AXTELL, Utah — Wild horses rounded up on Utah Bureau of Land Management property are sent to two corrals in the state before they are put up for adoption, but FOX 13 News obtained documents that raise questions about how well these horses are treated.
For the past 50 years, almost 18,000 wild horses and burros have been removed and relocated from public lands that the BLM oversees in the state.
But the Axtell Wild Horse Corral, one of the privately-owned corrals where the horses are sent, raised concerns with the American Wild Horse Campaign, a nonprofit that monitors BLM horse roundups.
"Conditions at these facilities are not stellar at all," said Communications Director Grace Kuhn.

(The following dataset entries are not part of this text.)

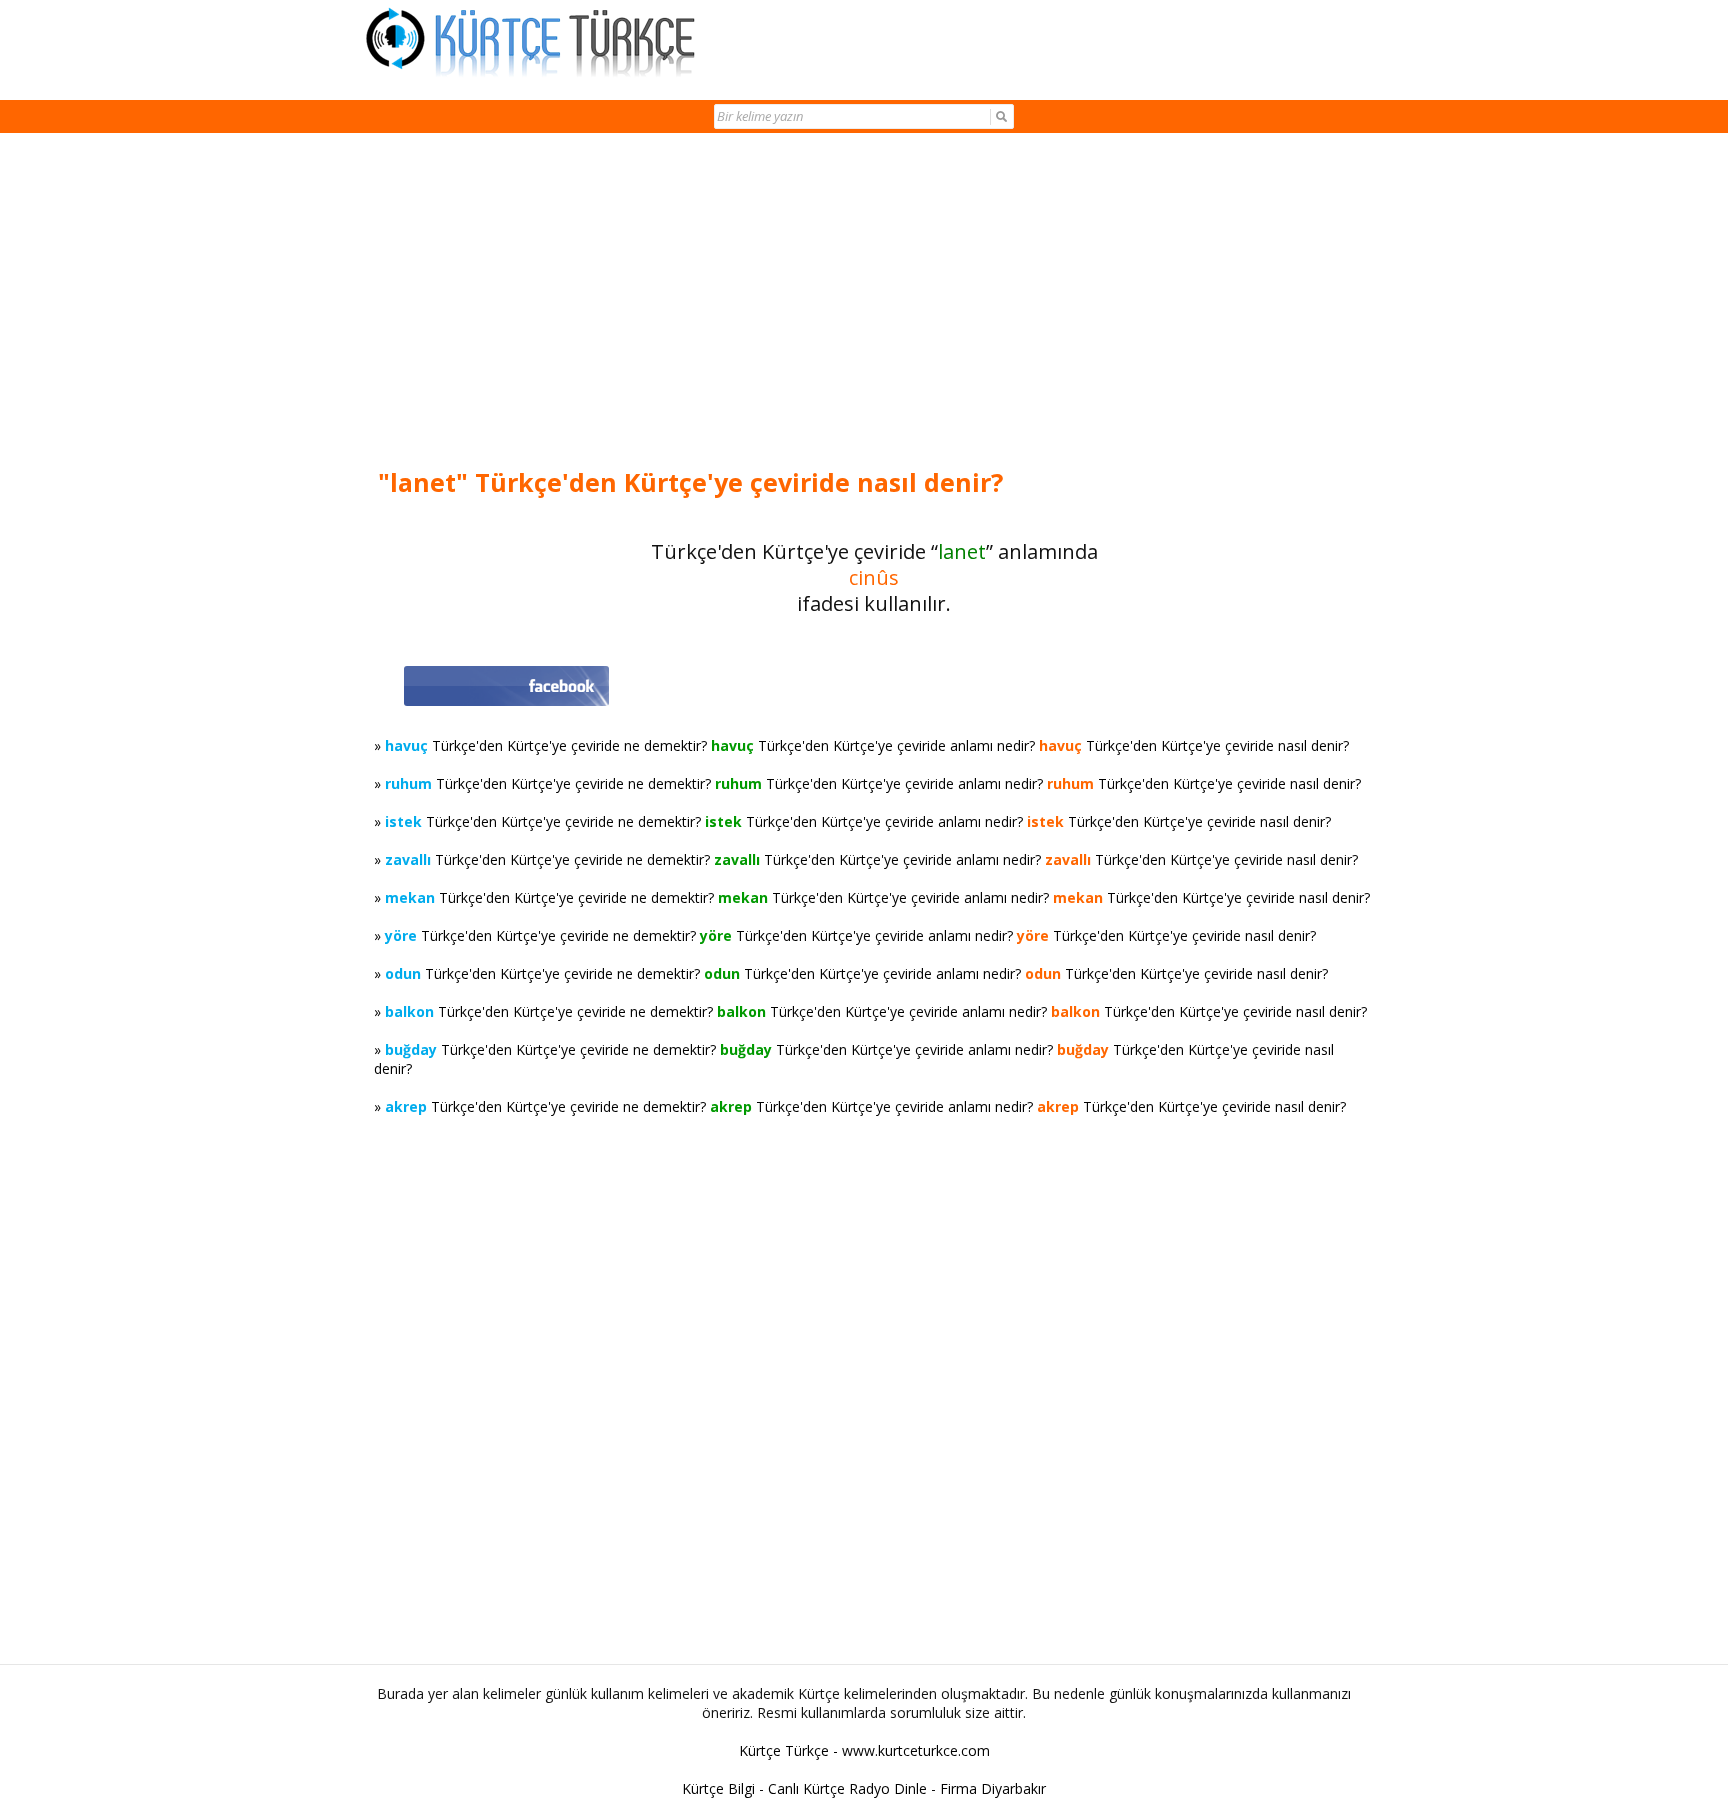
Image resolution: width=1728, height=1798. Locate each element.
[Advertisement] (874, 302)
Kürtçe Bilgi (718, 1788)
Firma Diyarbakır (993, 1788)
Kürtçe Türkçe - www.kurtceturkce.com (864, 1750)
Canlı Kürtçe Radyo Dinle (847, 1788)
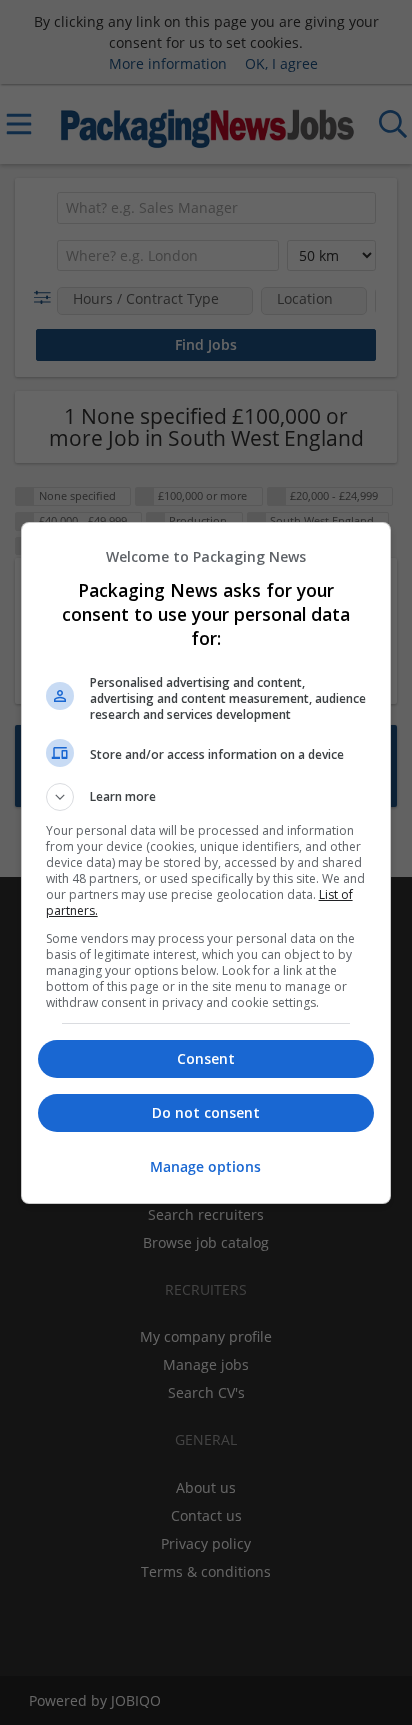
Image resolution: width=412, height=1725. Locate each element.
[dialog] (206, 863)
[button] (206, 797)
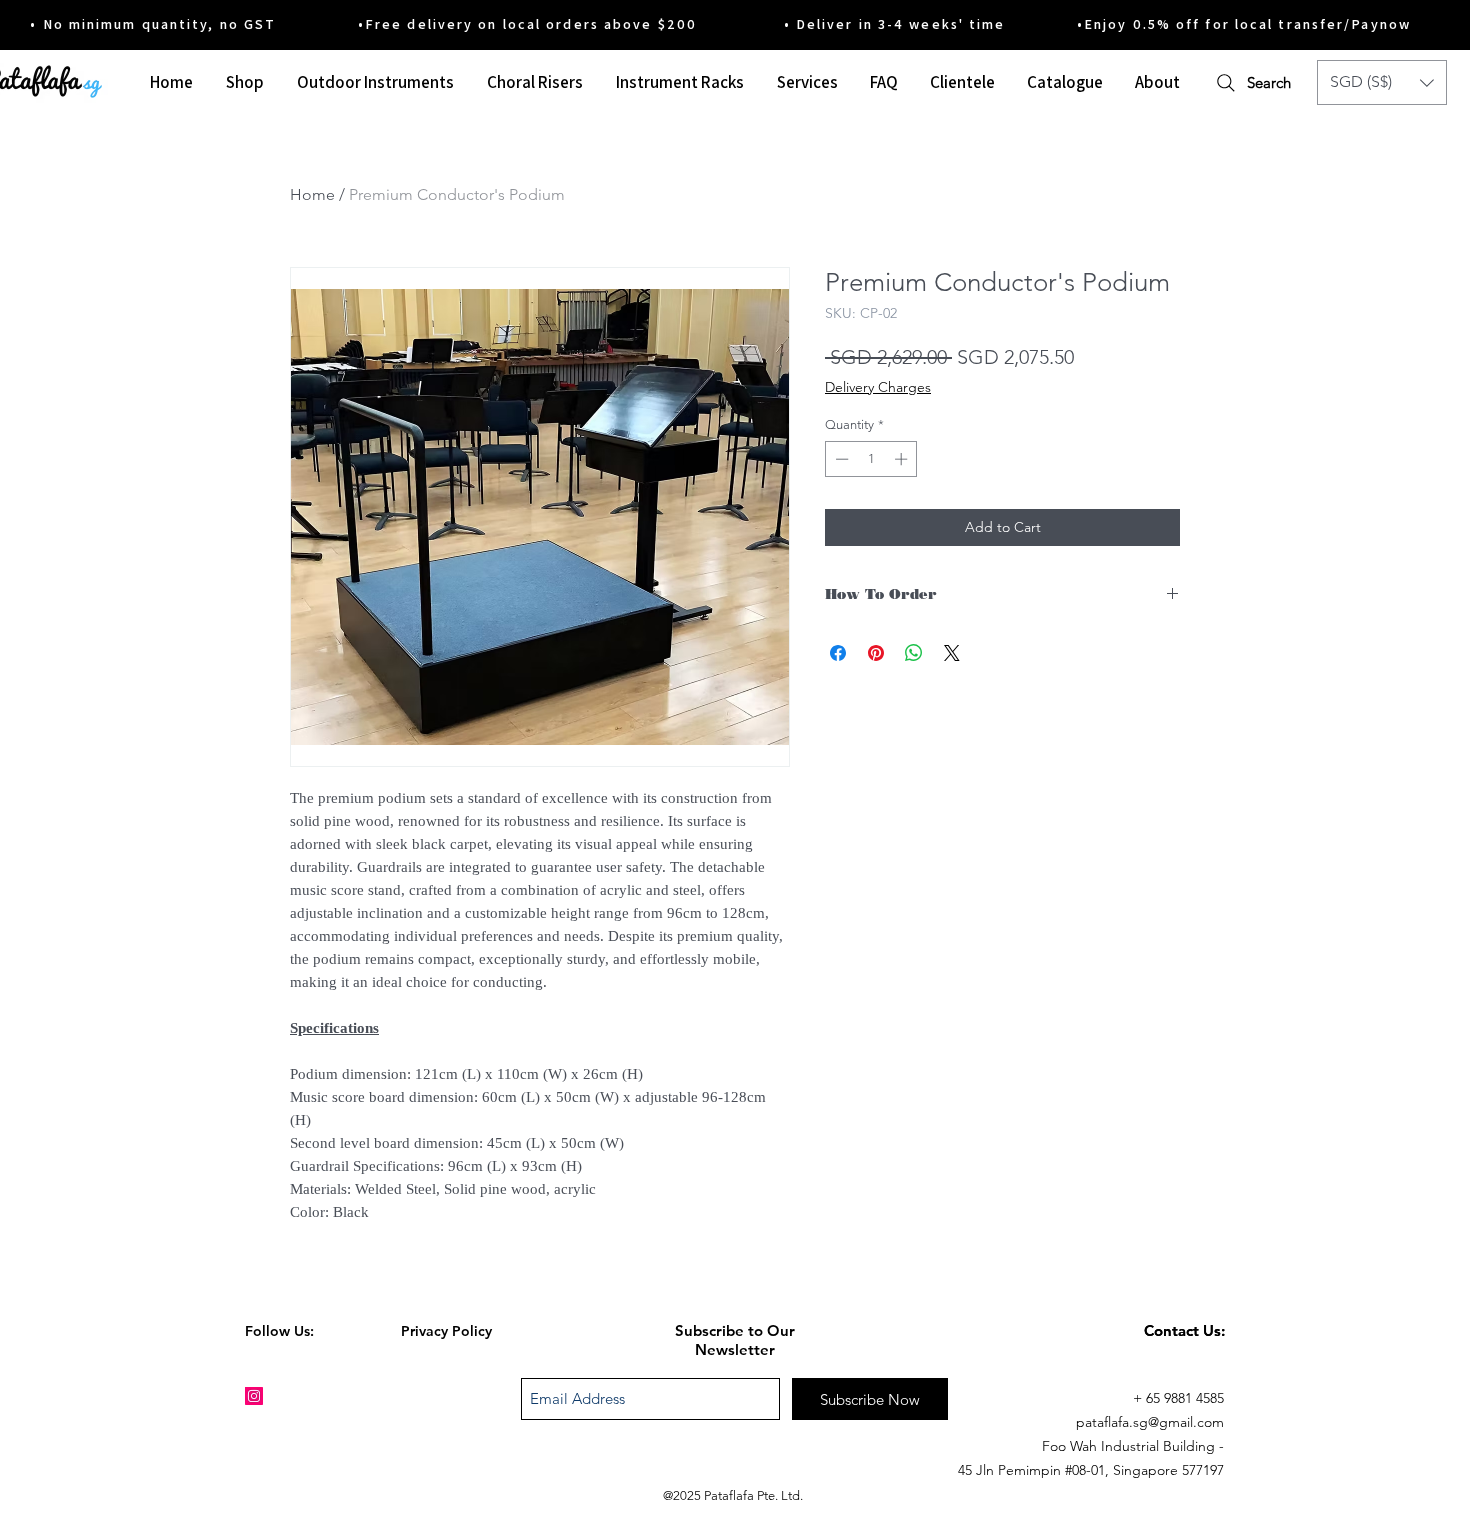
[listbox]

Kuhn filed a Freedom of Information request on the Axtell facility, which showed that 3,552 horses were housed at the location in 2021, with 106 horse deaths primarily from broken necks and colic.
Of the total number, just over 800 horses were adopted or sold, with more than 2,600 horses not included in the reporting, but still at Axtell's corral or in long-term pastures in the Midwest, according to the documents.
“We’re seeing these unnecessary deaths that if these horses had been left out on the range they wouldn’t be dying from such conditions,” said Kuhn.
But BLM spokesperson Lisa Reid said they try their best to prevent any deaths or injuries during these roundups, and she believes the situation would be more dire if they didn't control the wild horse population.
Historically dry conditions have also hurt this population, along with overpopulation and overgrazing.
While the BLM says it is increasing the amount of birth control that’s administered to mares on the range, the American Wild Horse Campaign said they should be distributing more of it.
AWHC told FOX 13 News that Congress passed its omnibus spending bill Wednesday, which provides over $137 million for the Wild Horse and Burro Program. It states that the BLM must use $11 million toward the administration of, and research on, fertility control.